Despite President Donald Trump freezing $2.2 billion in federal funding and threatening to revoke the institute’s tax-exempt status, financial advisors say the political storm has done little to change their long-term planning advice, nor has it shaken their clients’ commitment to saving for higher education.
The funding freeze follows Harvard’s refusal to comply with a set of federal demands that included the renowned education institution ban face masks and close its diversity, equity and inclusion programs. The White House also demanded that Harvard cooperate with federal immigration authorities and reform its admissions process for international students to screen for students “supportive of terrorism and anti-Semitism."
Harvard is the first major Ivy League university to openly defy the current administration’s demands.
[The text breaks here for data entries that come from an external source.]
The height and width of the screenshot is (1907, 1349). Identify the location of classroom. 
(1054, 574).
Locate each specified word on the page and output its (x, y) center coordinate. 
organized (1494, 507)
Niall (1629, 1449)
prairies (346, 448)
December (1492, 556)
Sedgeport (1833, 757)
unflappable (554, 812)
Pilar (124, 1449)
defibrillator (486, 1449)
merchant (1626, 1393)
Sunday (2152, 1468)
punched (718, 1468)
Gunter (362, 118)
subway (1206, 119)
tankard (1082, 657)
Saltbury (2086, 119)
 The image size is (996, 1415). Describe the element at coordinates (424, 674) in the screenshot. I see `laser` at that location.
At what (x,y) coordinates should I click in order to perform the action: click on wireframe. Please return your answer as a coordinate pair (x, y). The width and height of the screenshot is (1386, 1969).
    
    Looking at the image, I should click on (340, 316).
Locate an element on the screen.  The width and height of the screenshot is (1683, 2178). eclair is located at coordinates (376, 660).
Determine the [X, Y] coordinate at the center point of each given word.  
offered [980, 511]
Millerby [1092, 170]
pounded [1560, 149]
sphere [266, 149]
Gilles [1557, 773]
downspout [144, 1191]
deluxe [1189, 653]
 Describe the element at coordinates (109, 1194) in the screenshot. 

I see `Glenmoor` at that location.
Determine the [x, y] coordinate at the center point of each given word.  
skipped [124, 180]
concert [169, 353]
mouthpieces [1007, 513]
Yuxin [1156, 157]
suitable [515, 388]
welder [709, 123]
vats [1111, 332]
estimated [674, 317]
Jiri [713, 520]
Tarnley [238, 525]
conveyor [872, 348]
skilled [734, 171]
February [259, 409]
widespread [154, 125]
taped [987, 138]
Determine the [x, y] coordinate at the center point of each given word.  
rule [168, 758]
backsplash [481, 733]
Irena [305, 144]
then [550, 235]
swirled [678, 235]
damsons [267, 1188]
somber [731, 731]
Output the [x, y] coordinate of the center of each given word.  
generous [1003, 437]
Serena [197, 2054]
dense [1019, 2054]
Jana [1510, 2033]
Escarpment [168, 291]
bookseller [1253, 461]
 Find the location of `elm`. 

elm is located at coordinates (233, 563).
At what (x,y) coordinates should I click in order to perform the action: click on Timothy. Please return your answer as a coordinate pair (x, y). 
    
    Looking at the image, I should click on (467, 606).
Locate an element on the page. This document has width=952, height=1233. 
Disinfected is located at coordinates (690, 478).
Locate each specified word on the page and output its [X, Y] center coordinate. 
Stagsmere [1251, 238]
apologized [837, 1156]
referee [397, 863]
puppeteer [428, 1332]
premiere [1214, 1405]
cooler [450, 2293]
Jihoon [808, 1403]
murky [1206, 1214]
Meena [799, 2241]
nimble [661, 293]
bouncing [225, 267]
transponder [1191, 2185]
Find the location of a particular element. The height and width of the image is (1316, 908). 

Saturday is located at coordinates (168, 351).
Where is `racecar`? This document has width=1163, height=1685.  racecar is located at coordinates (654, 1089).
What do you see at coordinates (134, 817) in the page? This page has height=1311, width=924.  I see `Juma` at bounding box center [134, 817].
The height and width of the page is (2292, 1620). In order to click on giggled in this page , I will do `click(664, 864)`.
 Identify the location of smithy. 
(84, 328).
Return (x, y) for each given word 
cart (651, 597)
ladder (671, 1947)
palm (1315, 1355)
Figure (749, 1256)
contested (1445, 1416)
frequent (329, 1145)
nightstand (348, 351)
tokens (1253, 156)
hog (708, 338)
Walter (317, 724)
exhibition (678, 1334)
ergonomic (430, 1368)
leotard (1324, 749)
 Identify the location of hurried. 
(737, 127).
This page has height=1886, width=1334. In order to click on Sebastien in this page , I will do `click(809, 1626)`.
Earlier this week, the university announced plans to borrow $750 million from Wall Street to offset anticipated financial strain. Yet despite the high-stakes standoff, financial advisors say families are staying focused on the bigger picture.
“There’s always something going on in the political scene, but it’s not a one-to-one ratio when it comes to getting children educated,” said Pamela Rigsby, founder and partner at Pursuit Wealth Strategies. “It may not be Harvard, Yale, Columbia. It may be the University of North Carolina or North Carolina State, where we know there’s really not a political issue at the moment.”
Rigsby emphasized that college planning remains, at its core, a numbers-driven exercise—one that requires families to set aside emotion and focus on the long view. “We just need to make sure that that parent, or that set of parents, are properly ready to send that kid to school so that they can be educated,” she says. “It’s more about staying out of the political realm and just looking at the facts.”
Melissa Bouchillon, managing partner at Sound View Wealth Advisors, took a similarly cautious tone. “Right now, we’re still advising that 529 plans are a good planning tool,” she said, referring to tax-advantaged investment vehicles used to save for education. “But as rules change, as policies change, we’ve got to reflect that in the strategies we’re using for clients.”
Bouchillon noted that in times of uncertainty, families should double down on what they can control. “When the world feels uncontrollable and there’s so much out there that gets people nervous, I say take a step back,” she says. “Whether it’s a 529 plan, a custodial account, or a general investment fund, the key is that we’re saving for a child’s future.”
Neither advisor dismissed the possibility that proposed policy shifts could eventually affect the structure of college savings, but both stressed that families should not let short-term political threats dictate long-term financial decisions. “We don’t know if that child is going to college, starting a business, or attending trade school,” Bouchillon stresses. “But we do know they’ll need a leg up. And having savings in place to support that future—whatever it may be—is what matters most.”